Kualitas Udara DKI Terburuk di Dunia, Greenpeace Kritik Pemerintah

Kamis, 16/06/2022 06:11 WIB
Ilustrasi kualitas Udara di DKI Jakarta terburuk di dunia (Bizlaw.id)

Ilustrasi kualitas Udara di DKI Jakarta terburuk di dunia (Bizlaw.id)

Jakarta, law-justice.co - Sikap pemerintah yang hanya memilih diam ketika kualitas udara di DKI Jakarta menjadi yang terburuk di dunia dikritik oleh Greenpeace Indonesia. Air Quality Index (AQI) melaporkan bahwa Indeks kualitas udara di ibu kota pada Rabu (15/6) pukul 09.50 WIB berada di angka 183 US AQI dengan PM 2.5 sebesar 118 µg/m³ dan PM 10 sebesar 20,6 µg/m³.

Dengan angka tersebut, kualitas udara di DKI dinyatakan tidak sehat terutama bagi orang sensitif dengan gangguan pernapasan atau asma.

Juru Kampanye Iklim dan Energi Greenpeace Indonesia Bondan Andriyanu menilai pemerintah seharusnya memberikan peringatan kepada masyarakat setelah laporan kualitas udara Ibu Kota itu keluar. Sebagai contoh, kata Bondan, pemerintah seharusnya mengeluarkan aturan wajib pemakaian masker saat berada di luar ruangan.

"Harusnya ada warning mitigasi pencegahan kepada publik, `yuk pakai masker`, atau bagi-bagi masker.
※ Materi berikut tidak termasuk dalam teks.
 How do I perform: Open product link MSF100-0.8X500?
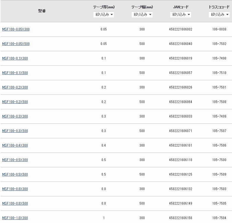click(x=15, y=203)
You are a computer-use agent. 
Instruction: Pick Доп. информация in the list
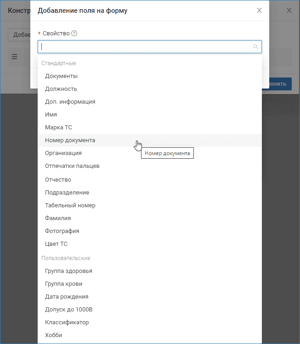70,102

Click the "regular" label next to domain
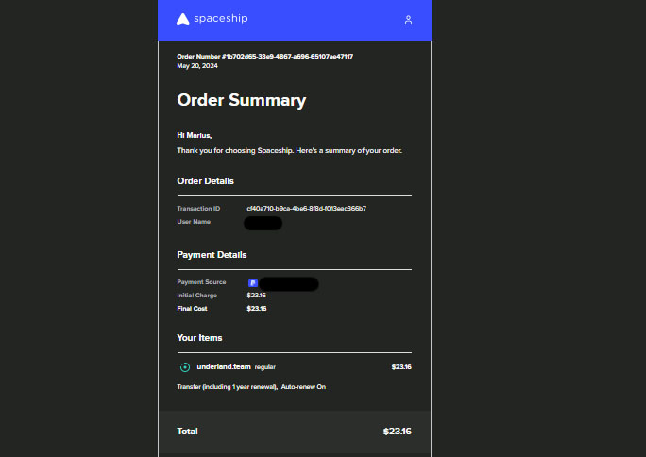[x=265, y=366]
Nah, ketika mereka sudah merilis data yang menunjukkan kualitas udara tidak sehat, namun tidak ada action selanjutnya, so what begitu?," kata Bondan seperti dilansir cnnindonesia.

Bondan menyebut, cara menentukan sumber kualitas udara memang cukup kompleks lantaran juga dipengaruhi iklim dan cuaca.

Selain itu, sumber pencemaran udara terbanyak berdasarkan laporan DKI Jakarta sementara ini memang berasal dari transportasi. Namun ada pula sumber polutan lain seperti Pembangkit Listrik Tenaga Uap (PLTU) Batubara, aktivitas industri hingga pembakaran sampah.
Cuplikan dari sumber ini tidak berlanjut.